40皿目 一摘みの芯― つくしの話 ― | 頑張れオンボロ食堂奮闘記 ― ロクとクゥーのまかない哲学 ―

頑張れオンボロ食堂奮闘記 ― ロクとクゥーのまかない哲学 ―

町はずれの少し古びたレトロカフェ食堂。木の温もりと柔らかい光に包まれ、落ち着いた大人向けの空間です。
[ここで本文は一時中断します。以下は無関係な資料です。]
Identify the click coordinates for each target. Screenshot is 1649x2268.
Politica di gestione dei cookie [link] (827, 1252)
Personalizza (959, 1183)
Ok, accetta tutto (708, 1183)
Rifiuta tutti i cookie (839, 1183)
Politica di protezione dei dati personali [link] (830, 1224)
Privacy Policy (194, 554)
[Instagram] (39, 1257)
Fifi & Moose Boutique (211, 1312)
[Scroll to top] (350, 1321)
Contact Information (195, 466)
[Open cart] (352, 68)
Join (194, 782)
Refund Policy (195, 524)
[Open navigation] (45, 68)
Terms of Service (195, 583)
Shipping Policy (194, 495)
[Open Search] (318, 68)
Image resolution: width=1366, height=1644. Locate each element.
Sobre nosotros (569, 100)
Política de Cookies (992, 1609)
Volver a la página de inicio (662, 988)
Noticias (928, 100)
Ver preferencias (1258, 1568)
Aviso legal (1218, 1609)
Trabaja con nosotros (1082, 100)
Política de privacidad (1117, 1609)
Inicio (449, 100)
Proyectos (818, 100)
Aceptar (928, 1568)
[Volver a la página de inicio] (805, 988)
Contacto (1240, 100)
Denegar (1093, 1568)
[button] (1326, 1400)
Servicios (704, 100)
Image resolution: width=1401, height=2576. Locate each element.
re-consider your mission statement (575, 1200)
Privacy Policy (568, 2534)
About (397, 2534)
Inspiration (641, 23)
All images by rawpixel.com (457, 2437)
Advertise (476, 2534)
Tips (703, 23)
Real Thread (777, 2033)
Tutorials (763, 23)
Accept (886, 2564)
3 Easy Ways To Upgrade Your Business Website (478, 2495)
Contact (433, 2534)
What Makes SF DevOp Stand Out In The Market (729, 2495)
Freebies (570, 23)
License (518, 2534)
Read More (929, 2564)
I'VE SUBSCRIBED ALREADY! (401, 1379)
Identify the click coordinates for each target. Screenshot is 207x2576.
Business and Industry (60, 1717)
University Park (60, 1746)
読書やひとり時間も楽しめ、厨房ではゆるい日常が流れています。


煮汁がすっかり飛ぶころ、
つくしは艶やかな飴色になっていた。

炊き立ての飯をよそう。

その上に、
つくしを一摘みだけ乗せる。




泥にまみれ、冬を越したあの苦味が、

舌の上で、静かに残る。


こういう味は、急いでも作れない。

鍋を火にかけて、
ただ黙って見ている時間がいる。

派手な音も、
大きな炎もいらない。

弱くてもいい。
……消えなければ、それでいい。


ロクは湯気の立つ飯を見て、
小さくつぶやいた。

「……それでも、火は落とさない」

さあ、
冷めないうちに食え。

―この味が、俺の『仕込み』の始まりだ。





今日の注意書き

※ 火傷に注意。炊き立ての飯は見た目より熱い。
※ 食べ残し厳禁。春の苦味は、一粒まで味わうこと。